To do this I glanced down at my copy paper, with one eyelid raised in favor of his profile. An ancestor-worshiper? Absurd! Ancestors were quite out of the question with him, I felt sure. There was something gloriously traditionless about his face and expansive frame. But his hands? Those infallible records of what has gone before?—I dropped my eyes to their normal position. His hands were good! They were big and long and brown—that shade of brownness that comes to a meerschaum pipe after it has been kissed a time or two by nicotine. And his hair was brown, too light by several shades to match with his very dark eyes, but it likely looked lighter on account of its conduct, standing up, and away, and back from his face. His complexion spoke of an early-to-bed and early-to-tub code of ethics. His nose and mouth were well in the foreground.

"You are a man who cares nothing at all for your ancestors—but you'll care a great deal for your descendants!" was the summing up I finally made of him.

At the close of the band's Hungarian Rhapsody he leaned over and whispered to me.

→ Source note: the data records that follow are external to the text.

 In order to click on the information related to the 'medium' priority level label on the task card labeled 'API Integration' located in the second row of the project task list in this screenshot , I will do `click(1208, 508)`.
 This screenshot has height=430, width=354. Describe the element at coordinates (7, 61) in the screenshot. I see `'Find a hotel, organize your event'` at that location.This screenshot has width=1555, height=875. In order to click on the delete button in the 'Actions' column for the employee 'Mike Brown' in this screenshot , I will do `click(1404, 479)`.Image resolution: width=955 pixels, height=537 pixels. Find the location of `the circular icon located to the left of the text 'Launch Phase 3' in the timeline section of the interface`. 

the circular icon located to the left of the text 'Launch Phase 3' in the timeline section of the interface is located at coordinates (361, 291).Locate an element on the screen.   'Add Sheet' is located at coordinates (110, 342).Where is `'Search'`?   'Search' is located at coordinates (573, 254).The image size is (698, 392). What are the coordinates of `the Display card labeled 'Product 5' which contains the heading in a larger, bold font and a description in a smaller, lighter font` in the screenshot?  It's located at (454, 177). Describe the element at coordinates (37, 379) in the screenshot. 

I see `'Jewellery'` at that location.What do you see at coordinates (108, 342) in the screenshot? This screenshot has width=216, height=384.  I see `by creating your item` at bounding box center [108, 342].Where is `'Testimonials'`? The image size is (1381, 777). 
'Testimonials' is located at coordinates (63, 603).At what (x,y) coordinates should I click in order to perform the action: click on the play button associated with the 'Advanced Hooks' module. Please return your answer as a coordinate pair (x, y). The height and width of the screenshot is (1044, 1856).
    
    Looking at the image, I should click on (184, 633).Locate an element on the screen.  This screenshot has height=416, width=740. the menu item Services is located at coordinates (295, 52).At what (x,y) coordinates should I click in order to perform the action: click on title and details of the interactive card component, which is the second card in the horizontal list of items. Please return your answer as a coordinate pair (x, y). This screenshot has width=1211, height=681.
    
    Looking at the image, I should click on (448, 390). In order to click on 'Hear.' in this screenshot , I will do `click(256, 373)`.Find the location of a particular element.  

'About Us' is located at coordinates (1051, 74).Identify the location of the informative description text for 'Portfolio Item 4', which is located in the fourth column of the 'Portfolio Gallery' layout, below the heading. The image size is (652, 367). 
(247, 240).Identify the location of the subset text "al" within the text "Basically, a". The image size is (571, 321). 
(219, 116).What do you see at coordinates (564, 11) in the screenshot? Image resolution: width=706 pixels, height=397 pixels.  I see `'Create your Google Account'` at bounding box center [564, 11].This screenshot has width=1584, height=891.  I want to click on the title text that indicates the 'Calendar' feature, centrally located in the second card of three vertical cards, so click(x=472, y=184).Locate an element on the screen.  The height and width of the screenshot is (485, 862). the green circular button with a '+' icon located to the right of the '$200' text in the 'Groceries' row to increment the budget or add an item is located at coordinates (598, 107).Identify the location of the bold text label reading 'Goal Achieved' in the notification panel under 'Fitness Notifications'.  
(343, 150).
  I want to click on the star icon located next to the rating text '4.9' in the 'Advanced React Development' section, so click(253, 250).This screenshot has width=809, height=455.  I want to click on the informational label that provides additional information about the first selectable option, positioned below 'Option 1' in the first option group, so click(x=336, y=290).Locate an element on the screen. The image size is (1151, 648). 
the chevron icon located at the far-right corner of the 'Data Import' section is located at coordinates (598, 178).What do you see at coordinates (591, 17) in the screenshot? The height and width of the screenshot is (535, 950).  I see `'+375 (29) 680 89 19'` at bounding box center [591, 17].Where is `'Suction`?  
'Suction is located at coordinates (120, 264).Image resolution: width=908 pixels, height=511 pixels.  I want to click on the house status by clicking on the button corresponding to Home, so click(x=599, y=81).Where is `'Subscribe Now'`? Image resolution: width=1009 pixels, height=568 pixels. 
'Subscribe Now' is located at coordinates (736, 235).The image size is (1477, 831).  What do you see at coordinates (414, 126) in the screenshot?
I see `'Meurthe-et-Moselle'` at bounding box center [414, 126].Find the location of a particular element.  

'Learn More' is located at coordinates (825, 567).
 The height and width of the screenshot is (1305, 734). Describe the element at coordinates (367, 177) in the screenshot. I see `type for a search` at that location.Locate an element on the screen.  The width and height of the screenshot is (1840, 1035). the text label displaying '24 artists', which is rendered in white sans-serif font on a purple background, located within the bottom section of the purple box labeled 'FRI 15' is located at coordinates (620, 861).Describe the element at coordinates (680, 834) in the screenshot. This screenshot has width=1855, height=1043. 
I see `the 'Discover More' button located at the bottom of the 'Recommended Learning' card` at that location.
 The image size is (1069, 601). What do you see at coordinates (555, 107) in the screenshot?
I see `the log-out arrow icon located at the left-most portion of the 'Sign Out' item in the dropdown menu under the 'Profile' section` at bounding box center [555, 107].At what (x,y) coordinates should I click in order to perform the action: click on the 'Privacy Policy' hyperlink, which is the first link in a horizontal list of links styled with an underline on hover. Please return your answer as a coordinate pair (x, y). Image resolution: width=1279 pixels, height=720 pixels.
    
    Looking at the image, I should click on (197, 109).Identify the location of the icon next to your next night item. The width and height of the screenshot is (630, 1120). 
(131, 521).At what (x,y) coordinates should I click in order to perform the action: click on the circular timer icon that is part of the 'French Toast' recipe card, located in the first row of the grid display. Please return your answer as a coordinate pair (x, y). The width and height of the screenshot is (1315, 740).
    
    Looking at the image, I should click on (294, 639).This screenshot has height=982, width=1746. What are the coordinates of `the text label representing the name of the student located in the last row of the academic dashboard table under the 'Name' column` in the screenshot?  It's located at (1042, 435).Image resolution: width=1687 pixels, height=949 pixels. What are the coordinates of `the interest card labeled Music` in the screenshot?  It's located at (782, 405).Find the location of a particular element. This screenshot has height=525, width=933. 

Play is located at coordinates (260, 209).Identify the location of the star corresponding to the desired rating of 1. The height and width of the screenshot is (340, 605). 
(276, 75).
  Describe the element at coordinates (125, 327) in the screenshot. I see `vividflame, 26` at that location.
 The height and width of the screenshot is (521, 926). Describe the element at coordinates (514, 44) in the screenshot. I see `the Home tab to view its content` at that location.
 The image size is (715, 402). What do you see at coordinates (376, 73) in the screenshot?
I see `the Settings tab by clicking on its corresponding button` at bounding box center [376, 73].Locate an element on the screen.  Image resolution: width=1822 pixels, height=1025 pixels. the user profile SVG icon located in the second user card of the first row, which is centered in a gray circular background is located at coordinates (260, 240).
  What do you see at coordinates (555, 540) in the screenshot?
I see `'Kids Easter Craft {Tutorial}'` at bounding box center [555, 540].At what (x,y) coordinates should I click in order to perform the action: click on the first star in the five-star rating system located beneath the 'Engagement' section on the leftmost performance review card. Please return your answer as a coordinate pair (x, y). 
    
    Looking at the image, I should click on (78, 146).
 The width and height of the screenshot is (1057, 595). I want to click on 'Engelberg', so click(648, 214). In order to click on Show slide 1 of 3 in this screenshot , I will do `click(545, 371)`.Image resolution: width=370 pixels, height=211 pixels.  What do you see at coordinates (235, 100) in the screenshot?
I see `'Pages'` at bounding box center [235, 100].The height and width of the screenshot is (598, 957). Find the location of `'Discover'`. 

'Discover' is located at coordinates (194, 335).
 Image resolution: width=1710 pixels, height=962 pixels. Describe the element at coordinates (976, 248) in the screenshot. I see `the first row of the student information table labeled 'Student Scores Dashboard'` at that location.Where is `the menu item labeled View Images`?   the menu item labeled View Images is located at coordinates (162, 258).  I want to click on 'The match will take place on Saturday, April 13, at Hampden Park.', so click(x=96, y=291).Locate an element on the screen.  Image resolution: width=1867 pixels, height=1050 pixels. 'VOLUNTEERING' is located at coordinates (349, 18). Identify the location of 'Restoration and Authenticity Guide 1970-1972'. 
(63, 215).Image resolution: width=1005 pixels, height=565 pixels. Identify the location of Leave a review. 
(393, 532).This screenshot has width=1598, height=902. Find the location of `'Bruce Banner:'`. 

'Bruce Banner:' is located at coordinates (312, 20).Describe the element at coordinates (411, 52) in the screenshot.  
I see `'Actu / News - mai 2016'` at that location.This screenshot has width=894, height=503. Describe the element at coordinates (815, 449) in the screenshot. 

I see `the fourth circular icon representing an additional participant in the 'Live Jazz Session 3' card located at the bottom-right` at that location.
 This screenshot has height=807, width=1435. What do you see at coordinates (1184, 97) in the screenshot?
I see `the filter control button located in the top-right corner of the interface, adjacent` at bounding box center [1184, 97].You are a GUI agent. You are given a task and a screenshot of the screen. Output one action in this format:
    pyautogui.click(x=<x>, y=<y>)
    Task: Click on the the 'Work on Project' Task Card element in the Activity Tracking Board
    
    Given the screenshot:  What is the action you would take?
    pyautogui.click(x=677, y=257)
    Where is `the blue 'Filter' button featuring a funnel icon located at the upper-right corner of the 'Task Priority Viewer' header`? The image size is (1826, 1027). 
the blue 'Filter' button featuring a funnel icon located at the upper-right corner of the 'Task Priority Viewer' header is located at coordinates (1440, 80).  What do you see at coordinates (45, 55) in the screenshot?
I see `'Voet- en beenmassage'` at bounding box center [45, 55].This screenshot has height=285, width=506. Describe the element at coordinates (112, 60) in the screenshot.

"Did you say the Herald?" he asked.

"Yes."

"I have had my—attention called to your paper recently," he said, in so serious a tone that I was compelled to look up and search for the smile which I felt must lurk behind it. And when I saw it there I felt reassured, and smiled in response.

"So they told me at the office," I said with great cordiality. "Is it three or four of our reporters you've thrown down your front steps?"

"Oh, I haven't got close enough to them to throw them down the steps," he disclaimed quickly. "That's one thing you have to guard against with reporters. They've got you—if they once see the whites of your eyes!"

I felt it my duty to bristle, in defense of my kind.

"Not unless your eyes talk," I said. Then, when he stared at me in uncertainty for a moment, I dropped my own eyes again, for I felt that they were proclaiming their convictions as loudly as a Hyde Park suffragette meeting.